Pew: Most Americans who have faced extreme weather see a link to climate change – Republicans included

“In both parties, majorities of those who have experienced one of the forms of extreme weather asked about in the survey say climate change contributed to the event. But Democrats are more likely than Republicans to say climate change contributed a lot.” - Pew

Discussion

[dgszweda]
Mark_Smith wrote:

If you don’t believe the radiochemistry that was used to measure the age, why believe the chemistry that says they found DNA?

If I don’t believe that humans can come back to life after death, why believe in the Resurrection?

The Resurrection of Jesus Christ and other resurrections in the Bible are specific miracles that violate normal physical realities. On the other hand, the logic and lab procedures of radiochemistry are the same as the logic and lab procedures of biochemistry. You are picking and choosing what data to believe. I am not.

I’ve been through a number of hurricanes in Texas, as recently as last year. When he was two years old, my dad’s house was lifted off its foundation, with them in it, in the 1932 hurricane. My grandparents & great grandparents went through the 1900 hurricane. Yet I believe man-caused global warming has little effect on our weather. We’ve had hurricanes long before fossil fuels. And hurricanes seem to go in cycles.
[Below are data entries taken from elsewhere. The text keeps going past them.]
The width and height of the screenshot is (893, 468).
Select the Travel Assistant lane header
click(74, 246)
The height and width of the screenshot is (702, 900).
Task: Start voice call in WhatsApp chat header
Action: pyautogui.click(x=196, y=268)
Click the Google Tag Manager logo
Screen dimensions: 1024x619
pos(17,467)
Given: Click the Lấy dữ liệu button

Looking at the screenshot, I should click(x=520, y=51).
I remember being taught Global Cooling in grade school.

I’m for reasonable environmental laws, but against so much of the environmental hype we see today.
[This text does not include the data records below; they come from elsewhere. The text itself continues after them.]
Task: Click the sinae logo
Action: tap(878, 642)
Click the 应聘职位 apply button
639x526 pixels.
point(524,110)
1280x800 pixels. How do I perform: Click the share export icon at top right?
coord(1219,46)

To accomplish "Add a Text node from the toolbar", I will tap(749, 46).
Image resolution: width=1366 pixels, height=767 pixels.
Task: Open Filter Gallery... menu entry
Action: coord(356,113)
http://gulfcoastpastor.blogspot.com/2015/01/why-so-many-reject-man-made…

David R. Brumbelow

[Mark_Smith]

The Resurrection of Jesus Christ and other resurrections in the Bible are specific miracles that violate normal physical realities. On the other hand, the logic and lab procedures of radiochemistry are the same as the logic and lab procedures of biochemistry. You are picking and choosing what data to believe. I am not.

The creation of the universe out of nothing is a specific miracle that violates normal physical reality. Life and death will come to all. Except for Christ. So I am picking and choosing what data to believe.

[dgszweda]
Mark_Smith wrote:

The Resurrection of Jesus Christ and other resurrections in the Bible are specific miracles that violate normal physical realities. On the other hand, the logic and lab procedures of radiochemistry are the same as the logic and lab procedures of biochemistry. You are picking and choosing what data to believe. I am not.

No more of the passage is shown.